The High Riders take part in parades and campus events throughout the year to endorse the Lady Raiders. They also hold the distinction of being the only people, along with the Saddle Tramps, allowed in the bell tower of the Administration Building to ring the Victory bells after each Lady Raider home victory. The organization dates to and traces its roots to Nancy Neill.
After attending a Saddle Tramps meeting, she discovered there had been several failed attempts to organize a women's organization to support Texas Tech's women athletes. She decided that, with better planning, she could create a lasting group to fill the gap. On February 2, , the High Riders were accepted as an official campus organization. They began work immediately and, the following fall, 75 undergraduates attended rush parties.
Twenty-five were chosen to be members of the first pledge class. They pledged through January and were initiated on February 4. When the organization first began, the High Riders had no direct funds from the university. They had to support themselves by way of bake sales, selling dorm room carpet, and selling programs at Lady Raiders sporting events. In time, the High Riders expanded and played an even greater role by helping the Lady Raiders with airport transportation, game management, and giving recruits campus tours. The most readily identified symbol of Texas Tech is the Double T logo.
The logo, generally attributed to Texas Tech's first football coach, E. Freeland , was first used as decoration on the sweaters for the football players. The new logo maintains the original promise but incorporates three-dimensional bevelling effects coupled with white trim. Per tradition, freshmen are not allowed to sit on the bench, which is currently located in the courtyard of the Administration Building. At the time of its purchase, this was reputedly the largest neon sign in existence.
Designed by the campus master planner, and helped fund raised by the Saddle Tramps William Ward Watkin in , the Texas Tech seal was officially approved in It actually first appeared on Tech diplomas in The seal's symbols are the lamp, which represents "school," the key for "home," the book for "church," and the star stands for "state.
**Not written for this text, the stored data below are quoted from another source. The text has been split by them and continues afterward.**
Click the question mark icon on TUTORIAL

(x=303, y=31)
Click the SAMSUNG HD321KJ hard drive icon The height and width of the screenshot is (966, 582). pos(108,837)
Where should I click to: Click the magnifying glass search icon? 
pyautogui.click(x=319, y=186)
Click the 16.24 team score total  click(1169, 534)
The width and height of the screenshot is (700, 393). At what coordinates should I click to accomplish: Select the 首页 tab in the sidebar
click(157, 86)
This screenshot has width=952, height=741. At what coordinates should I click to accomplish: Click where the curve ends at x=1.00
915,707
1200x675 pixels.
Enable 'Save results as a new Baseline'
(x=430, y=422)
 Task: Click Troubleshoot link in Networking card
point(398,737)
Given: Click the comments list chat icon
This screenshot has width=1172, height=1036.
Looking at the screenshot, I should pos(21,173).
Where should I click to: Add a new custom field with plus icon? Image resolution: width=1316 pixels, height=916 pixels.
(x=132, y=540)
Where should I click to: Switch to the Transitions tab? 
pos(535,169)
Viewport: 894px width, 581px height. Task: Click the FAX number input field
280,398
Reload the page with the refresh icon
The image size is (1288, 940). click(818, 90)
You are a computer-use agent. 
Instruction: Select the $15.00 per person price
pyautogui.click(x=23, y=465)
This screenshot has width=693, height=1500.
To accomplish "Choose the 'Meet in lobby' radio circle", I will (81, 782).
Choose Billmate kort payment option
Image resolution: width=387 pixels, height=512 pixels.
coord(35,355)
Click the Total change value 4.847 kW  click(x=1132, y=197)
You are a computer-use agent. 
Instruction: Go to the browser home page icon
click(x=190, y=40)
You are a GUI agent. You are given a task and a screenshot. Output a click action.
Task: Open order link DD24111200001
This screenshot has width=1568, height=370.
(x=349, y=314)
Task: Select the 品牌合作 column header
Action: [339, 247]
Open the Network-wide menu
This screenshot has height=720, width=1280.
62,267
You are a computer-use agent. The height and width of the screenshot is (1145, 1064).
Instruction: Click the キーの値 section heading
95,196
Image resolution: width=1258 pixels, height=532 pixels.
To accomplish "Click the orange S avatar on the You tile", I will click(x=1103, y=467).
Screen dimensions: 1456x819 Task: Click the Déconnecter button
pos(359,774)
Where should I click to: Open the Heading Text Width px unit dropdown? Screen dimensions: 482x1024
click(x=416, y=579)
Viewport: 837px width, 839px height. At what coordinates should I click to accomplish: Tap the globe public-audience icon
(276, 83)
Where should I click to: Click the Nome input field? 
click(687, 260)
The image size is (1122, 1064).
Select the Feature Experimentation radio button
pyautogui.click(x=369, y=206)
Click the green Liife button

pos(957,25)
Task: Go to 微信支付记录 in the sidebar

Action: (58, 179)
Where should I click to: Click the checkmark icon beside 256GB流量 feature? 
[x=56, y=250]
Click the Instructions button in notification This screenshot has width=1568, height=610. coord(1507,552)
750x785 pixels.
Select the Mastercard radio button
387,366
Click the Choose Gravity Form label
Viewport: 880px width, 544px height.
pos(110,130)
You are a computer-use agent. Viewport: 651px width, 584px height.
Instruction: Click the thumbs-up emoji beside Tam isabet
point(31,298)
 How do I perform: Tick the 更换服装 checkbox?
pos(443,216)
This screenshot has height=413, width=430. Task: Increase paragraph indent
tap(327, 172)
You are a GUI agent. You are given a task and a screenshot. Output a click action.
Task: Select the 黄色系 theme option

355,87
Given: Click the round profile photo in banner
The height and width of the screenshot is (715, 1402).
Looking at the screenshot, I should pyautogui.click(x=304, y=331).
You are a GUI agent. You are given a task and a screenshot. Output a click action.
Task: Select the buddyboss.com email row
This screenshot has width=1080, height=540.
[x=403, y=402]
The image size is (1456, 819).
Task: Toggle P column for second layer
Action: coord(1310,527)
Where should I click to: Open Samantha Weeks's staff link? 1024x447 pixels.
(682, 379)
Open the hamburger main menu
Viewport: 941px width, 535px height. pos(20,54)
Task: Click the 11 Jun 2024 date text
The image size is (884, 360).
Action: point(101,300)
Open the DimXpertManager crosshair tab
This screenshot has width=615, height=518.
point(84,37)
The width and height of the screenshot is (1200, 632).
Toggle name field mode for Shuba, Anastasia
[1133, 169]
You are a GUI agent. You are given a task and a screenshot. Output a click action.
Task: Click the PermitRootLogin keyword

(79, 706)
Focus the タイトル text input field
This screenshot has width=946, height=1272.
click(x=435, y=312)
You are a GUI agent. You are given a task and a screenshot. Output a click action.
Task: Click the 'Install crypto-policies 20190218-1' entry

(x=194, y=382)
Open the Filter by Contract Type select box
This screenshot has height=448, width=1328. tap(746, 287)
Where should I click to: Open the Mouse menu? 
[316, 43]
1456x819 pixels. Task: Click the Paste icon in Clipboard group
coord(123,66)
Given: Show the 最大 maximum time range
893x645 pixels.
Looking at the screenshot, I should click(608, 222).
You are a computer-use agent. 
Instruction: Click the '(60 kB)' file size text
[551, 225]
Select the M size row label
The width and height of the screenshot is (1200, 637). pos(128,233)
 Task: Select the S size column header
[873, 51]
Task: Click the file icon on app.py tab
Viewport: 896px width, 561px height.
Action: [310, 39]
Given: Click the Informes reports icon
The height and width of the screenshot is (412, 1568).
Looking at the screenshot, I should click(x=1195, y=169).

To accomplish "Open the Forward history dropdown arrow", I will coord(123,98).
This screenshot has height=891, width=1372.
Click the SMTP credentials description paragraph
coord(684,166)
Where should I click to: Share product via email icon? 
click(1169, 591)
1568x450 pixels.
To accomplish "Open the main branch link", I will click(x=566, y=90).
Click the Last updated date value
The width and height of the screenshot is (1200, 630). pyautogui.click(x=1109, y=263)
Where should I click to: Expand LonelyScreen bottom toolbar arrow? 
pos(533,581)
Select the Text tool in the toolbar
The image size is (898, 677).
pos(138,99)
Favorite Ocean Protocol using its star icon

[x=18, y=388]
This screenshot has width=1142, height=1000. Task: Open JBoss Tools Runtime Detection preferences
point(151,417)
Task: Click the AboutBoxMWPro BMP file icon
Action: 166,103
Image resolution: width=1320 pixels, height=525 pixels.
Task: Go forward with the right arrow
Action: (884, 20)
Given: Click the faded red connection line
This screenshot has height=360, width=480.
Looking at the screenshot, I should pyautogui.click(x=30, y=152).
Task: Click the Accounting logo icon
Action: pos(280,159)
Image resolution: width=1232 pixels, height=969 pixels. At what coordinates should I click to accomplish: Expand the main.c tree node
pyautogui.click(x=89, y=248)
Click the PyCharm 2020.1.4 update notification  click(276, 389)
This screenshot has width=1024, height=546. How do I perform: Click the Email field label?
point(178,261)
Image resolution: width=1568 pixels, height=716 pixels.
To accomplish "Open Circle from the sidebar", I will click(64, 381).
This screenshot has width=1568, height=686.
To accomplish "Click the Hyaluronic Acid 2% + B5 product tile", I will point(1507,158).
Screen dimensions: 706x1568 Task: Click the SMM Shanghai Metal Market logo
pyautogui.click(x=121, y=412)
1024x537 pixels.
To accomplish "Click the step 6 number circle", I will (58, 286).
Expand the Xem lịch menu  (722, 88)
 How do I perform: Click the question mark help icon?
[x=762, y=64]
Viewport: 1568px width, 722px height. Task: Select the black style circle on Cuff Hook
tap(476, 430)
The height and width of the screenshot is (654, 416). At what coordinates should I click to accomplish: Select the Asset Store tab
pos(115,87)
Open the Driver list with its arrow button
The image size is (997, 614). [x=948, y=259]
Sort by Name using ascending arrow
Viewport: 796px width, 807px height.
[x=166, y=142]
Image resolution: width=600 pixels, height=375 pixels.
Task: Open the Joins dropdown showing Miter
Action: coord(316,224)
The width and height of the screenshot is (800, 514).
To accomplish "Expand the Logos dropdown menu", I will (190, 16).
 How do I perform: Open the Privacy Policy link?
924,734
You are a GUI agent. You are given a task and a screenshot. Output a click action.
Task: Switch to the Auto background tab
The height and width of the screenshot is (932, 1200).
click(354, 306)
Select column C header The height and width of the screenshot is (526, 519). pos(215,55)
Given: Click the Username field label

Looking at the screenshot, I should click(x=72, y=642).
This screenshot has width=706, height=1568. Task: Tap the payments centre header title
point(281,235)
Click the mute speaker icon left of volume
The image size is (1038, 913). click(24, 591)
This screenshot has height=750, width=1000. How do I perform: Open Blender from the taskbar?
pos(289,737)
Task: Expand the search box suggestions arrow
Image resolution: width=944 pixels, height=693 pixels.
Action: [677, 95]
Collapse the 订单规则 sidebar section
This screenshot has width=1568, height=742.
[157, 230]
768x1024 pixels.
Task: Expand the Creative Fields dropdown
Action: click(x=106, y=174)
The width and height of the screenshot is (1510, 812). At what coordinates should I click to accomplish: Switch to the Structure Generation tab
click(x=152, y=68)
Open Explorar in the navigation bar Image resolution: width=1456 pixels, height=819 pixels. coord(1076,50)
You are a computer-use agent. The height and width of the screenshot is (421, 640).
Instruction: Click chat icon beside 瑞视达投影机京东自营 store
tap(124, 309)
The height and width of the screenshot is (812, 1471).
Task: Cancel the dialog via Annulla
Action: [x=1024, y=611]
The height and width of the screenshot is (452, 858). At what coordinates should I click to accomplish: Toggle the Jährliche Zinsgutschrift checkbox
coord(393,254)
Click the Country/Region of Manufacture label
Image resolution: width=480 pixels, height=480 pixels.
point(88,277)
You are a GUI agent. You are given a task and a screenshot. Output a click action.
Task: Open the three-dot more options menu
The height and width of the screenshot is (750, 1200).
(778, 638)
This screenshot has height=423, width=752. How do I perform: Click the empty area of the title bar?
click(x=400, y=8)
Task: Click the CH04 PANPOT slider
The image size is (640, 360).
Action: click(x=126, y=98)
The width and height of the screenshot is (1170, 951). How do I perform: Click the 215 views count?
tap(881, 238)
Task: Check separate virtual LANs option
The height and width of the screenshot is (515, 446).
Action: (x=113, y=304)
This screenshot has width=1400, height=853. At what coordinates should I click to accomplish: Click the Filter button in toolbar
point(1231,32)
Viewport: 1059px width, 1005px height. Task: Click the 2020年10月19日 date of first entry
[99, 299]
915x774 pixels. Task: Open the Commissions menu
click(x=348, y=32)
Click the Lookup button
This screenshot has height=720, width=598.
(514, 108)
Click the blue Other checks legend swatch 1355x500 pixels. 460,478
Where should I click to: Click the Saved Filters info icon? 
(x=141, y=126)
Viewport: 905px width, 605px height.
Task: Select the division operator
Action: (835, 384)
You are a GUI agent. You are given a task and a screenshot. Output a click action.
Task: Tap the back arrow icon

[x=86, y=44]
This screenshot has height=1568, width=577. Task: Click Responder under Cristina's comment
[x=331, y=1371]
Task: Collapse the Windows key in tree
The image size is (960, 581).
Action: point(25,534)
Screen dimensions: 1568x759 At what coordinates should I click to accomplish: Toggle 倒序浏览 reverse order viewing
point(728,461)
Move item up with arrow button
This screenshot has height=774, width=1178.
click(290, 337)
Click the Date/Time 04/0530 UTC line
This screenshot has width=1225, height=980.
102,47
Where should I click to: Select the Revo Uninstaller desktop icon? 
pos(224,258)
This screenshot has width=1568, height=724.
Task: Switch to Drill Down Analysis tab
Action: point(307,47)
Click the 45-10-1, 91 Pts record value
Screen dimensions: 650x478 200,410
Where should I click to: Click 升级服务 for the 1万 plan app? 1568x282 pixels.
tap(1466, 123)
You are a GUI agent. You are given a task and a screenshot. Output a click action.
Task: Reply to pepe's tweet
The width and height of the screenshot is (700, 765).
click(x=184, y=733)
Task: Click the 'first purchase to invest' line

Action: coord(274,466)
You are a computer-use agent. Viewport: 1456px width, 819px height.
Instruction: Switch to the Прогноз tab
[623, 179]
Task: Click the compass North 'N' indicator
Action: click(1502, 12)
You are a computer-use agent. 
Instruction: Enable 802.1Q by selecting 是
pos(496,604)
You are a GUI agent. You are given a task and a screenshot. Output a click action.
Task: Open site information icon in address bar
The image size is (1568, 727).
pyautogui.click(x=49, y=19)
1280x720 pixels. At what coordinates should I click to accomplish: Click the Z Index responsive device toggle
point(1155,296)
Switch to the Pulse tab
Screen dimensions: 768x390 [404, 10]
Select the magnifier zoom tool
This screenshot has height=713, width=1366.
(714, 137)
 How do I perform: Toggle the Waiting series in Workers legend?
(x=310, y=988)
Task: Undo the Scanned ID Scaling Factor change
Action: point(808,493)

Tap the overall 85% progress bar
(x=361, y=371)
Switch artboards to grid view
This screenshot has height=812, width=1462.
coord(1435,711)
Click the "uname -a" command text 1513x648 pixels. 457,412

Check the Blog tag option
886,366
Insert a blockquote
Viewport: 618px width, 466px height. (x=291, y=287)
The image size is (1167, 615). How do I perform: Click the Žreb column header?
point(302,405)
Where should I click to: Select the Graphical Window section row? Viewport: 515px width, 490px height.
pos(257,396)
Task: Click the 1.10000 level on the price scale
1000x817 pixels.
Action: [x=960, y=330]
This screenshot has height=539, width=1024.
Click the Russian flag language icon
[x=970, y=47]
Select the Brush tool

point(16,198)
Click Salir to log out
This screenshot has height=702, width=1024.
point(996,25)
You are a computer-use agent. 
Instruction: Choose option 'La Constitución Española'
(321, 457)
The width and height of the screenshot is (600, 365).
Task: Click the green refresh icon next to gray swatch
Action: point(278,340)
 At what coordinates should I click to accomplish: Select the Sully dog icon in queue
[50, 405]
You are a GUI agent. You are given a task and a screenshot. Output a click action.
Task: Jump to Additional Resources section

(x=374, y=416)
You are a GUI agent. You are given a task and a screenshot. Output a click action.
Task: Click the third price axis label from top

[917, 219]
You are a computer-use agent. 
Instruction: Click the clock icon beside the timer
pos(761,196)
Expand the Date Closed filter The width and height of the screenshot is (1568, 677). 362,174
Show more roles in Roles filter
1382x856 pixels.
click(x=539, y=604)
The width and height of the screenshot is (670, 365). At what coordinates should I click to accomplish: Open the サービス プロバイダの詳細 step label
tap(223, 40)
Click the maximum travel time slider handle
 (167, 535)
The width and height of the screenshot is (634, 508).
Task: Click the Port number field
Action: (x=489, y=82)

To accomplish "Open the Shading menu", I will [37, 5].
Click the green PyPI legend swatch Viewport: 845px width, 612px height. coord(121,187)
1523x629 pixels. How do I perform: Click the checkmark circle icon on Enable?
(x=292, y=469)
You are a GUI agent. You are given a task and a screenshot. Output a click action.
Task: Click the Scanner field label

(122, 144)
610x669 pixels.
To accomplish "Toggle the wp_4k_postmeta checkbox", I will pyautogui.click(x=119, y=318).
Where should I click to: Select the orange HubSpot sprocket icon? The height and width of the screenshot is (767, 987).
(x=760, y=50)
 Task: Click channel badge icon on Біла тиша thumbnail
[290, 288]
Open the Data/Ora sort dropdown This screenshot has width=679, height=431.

On April 27, , the seal was placed at the Broadway and University entrance to campus in what became known as the Amon G. Carter Plaza. It is made of red granite and stands 12 feet high. Saddle Tramps carry Bangin Bertha, a bell on a trailer, to all home football games and homecoming events. Bangin' Bertha is considered a spirit-raiser and a big tradition at Texas Tech. Failure to comply will result in a yard penalty. The hand sign of Texas Tech is the "Guns Up".
It is made by extending the index finger outward while extending the thumb upward and tucking in the middle, little and fourth fingers to form a gun to signify that the Red Raiders will shoot down their opponents. It acts as both a greeting and a sign of victory used by fans and players at athletic events. The sign was created in by Texas Tech alumnus L. Glenn Dippel, who was living in Austin and wanted an answer to the Hook 'em Horns sign used by University of Texas fans.
While the class ring had occasionally used a universal design, by the late 20th century various styles were available. In , the university reverted to a single ring design for the university's graduates. By tradition, undergraduates wear the ring with the Double T logo facing themselves.